Yalanın ve riyanın meşrulaştırıldığı, retorik ile kandırılmaya çalışıldığımız bir “anlamlar savaşı” bu. Bir yandan Süleyman Şah operasyonu sürerken diğer cephede aynı ideolojik hatta hizmet eden kültür operasyonu sermaye desteğiyle sürüyor.

Alican Mansuroğlu

İstanbul ayağı 12-22 Şubat tarihlerinde tamamlanan !F Bağımsız Filmler Festivali’nde 42 ülkeden 115 tane film gösterildi. Seçkide üç Suriye belgeseli de yer alıyordu.
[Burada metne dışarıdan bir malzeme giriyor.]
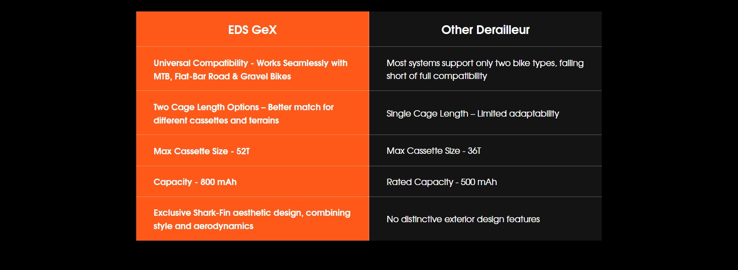The width and height of the screenshot is (738, 270).
Task: Click the 500 mAh value
Action: point(478,182)
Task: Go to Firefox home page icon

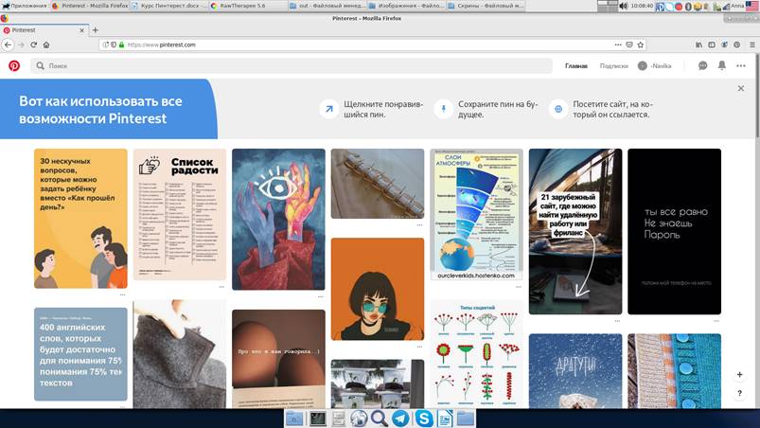Action: [x=46, y=45]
Bunların arasında ilk gösterimi Cannes’da gerçekleşen Gümüş Suyu: Suriye Otoportresi’nin (Ma’a al-Fidda, 2014) yanında, Bizim Dehşet Dolu Ülkemiz (Baladna Alraheeb, 2014) ve Ruh İşgali (Haunted/Maskoon, 2014) filmleri de var. 
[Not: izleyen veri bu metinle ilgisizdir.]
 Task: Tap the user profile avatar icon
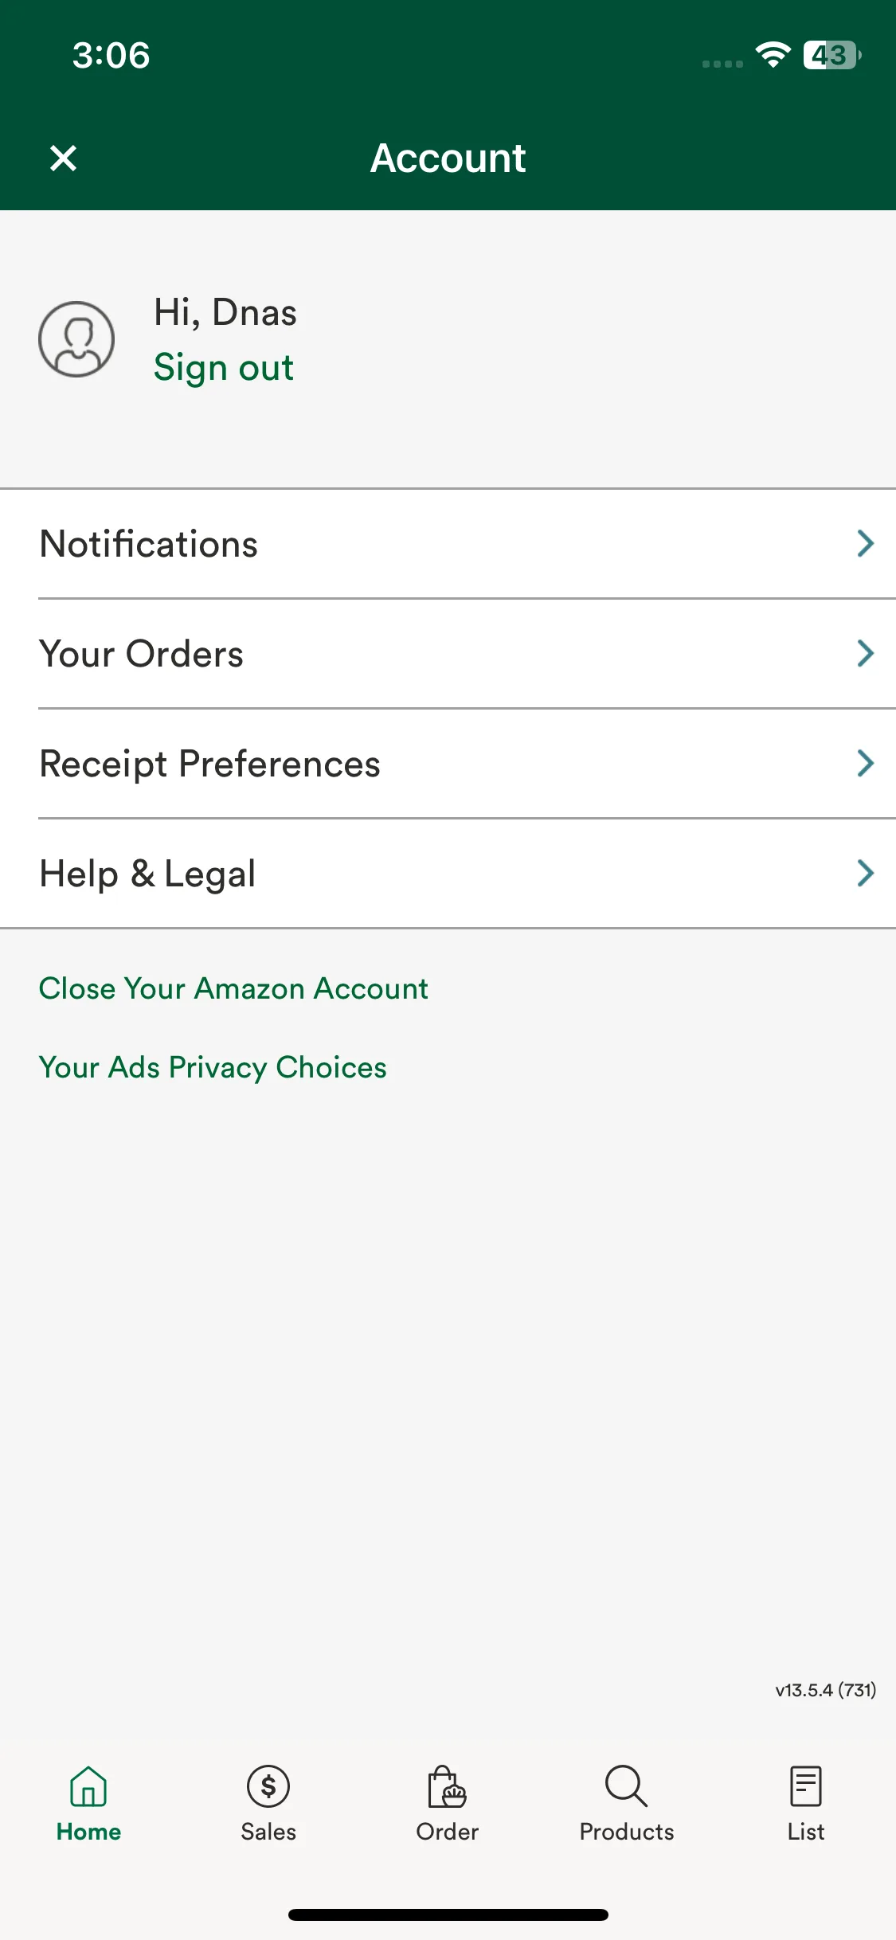coord(76,339)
Humus’ta yaşayan Suriyeli bir Kürt kadın olan Wiam Simav Bedirxan’ın çektiği görüntüleri internet üzerinden Paris’e, Suriyeli bir yönetmen olan Ossama Mohammed’e yollaması ve bu görüntüleri yazmış oldukları senaryoyu görselleştirmek için kullanarak hazırladıkları bir belgesel film olan Gümüş Suyu: Suriye Otoportresi (Ma’a al-Fidda, 2014) filminin, festivalin Aşk ve Başka Bi’ Dünya Yarışması’nda yer alması ve ek olarak; en önemli buluşmalardan biri olarak duyurulan ve SALT Beyoğlu’nda gerçekleşen “Savaş ve Direniş Zamanında Sinema Yapmak” başlıklı söyleşi çağrısına, bir de !F müzik ve Babylon işbirliği ile Babylon’da gerçekleşen “Suriye Ses Veriyor” isimli konser-söyleşi etkinliği eklenince, akıllarda soru işaretleri oluşmaya başladı. Araştırmaya koyulunca, ilk olarak Babylon’da gerçekleşecek olan gecenin tüm gelirinin, Hamiş-Suriye Kültür Evi’ne aktarılacağıyla karşılaştık.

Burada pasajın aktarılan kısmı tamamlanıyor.